Die Rivalität darum, wer die Bessere in der Schule ist, hat die beiden Mädchen schon früh angetrieben. Für Elena ist die Konkurrenz mit Lila die Antriebskraft, die sie über sich hinaus und zu Höchstleistungen treibt. Sie genießt ihre Erfolge, ihre scheinbare Überlegenheit und fragt sich auf der anderen Seite, was wohl Lila an ihrer Stelle aus dem Glück, eine Universität besuchen zu können, gemacht hätte – im Bewusstsein, dass Lila sie überflügelt hätte. Sie muss erkennen, dass ihre „geniale Freundin“ ihre Ziele mutig verfolgt, kompromisslos hohe Risiken eingeht und bereit ist, die Konsequenzen zu tragen.
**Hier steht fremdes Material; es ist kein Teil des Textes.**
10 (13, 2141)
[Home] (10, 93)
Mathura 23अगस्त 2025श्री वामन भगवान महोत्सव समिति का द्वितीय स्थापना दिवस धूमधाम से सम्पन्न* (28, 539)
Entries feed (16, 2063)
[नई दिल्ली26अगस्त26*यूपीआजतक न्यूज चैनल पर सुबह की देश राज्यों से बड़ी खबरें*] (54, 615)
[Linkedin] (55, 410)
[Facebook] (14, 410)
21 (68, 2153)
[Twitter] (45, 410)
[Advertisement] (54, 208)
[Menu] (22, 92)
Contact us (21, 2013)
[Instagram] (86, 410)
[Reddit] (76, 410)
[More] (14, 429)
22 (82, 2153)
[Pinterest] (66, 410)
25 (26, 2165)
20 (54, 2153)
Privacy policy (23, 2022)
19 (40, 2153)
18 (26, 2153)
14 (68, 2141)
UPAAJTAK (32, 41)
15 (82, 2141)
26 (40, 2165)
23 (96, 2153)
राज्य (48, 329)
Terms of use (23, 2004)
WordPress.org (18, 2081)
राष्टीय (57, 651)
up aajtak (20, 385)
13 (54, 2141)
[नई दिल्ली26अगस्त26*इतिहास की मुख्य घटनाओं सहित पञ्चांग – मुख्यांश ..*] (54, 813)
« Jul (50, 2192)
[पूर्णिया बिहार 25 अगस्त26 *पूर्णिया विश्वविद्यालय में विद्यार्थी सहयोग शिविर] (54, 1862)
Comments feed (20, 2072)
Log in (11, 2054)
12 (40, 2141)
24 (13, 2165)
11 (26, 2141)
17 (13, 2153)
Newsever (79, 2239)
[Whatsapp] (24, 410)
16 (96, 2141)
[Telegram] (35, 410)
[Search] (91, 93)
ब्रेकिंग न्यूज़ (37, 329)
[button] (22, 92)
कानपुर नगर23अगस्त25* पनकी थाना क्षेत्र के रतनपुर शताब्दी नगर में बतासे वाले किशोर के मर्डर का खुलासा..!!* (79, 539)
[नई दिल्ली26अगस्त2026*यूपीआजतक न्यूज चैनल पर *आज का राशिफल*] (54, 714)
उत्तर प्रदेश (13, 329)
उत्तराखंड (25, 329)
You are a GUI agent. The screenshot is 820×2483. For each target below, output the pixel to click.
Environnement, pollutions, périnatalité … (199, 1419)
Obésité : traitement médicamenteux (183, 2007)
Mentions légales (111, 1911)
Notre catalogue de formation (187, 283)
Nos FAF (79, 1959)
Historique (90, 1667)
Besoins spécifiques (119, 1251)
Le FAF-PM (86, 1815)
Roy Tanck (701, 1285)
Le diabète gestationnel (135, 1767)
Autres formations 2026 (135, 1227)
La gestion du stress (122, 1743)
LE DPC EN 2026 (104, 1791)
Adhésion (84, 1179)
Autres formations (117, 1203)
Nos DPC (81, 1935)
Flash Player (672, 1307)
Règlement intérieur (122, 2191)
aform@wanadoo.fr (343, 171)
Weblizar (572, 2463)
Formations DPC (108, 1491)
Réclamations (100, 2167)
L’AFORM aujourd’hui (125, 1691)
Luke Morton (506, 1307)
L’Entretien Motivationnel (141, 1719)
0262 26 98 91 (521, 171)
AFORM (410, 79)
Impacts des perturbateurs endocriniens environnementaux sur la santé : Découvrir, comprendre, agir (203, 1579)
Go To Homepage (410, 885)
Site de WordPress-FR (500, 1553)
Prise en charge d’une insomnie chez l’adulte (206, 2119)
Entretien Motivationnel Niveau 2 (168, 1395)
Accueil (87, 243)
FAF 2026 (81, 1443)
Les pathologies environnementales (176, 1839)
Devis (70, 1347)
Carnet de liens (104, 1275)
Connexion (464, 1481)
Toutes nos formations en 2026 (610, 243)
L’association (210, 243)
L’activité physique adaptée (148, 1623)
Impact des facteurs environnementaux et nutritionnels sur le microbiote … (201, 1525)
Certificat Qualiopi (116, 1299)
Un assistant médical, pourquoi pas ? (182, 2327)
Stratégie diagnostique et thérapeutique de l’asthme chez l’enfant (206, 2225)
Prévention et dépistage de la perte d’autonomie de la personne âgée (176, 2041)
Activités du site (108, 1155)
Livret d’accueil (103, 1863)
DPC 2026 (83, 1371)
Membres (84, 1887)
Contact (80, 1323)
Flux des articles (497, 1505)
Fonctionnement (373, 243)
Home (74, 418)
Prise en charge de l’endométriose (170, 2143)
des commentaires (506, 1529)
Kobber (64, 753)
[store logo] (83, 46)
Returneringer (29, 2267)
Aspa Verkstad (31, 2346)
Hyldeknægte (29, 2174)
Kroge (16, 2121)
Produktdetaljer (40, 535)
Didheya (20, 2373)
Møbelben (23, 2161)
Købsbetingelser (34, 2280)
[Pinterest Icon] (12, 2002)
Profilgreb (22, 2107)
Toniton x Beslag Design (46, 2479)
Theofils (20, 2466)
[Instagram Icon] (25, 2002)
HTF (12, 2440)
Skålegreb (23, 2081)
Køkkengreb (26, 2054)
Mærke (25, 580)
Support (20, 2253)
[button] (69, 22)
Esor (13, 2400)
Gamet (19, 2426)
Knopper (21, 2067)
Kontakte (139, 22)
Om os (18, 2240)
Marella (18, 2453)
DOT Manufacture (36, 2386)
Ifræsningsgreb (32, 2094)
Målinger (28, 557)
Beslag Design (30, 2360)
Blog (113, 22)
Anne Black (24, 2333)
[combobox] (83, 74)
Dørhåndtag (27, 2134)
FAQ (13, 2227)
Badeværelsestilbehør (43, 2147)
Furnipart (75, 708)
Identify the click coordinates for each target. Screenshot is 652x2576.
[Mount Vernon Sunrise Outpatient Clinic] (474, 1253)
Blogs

Sie sind wie Spiegelbilder, deren Konturen verwischen, Vexierbilder, die je nach Perspektive etwas völlig Neues ergeben, auf jeden Fall aber brauchen beide einander. Elena braucht ihre Freundin, um über sich hinauszuwachsen. Einerseits fühlt sie sich stets kleiner im Vergleich mit der anderen, andererseits aber inspiriert sie diese: Lila lässt sie ihre Welt und sich selbst anders sehen, eine idealere Version ihrer Selbst – die, die sie sein könnte. Und Lila, der alles so leicht zu fallen scheint, braucht ihrerseits ein Gegenüber für ihre eigene Entwicklung, entwirft sie sich doch stets neu, je nachdem, wer dieses Gegenüber ist.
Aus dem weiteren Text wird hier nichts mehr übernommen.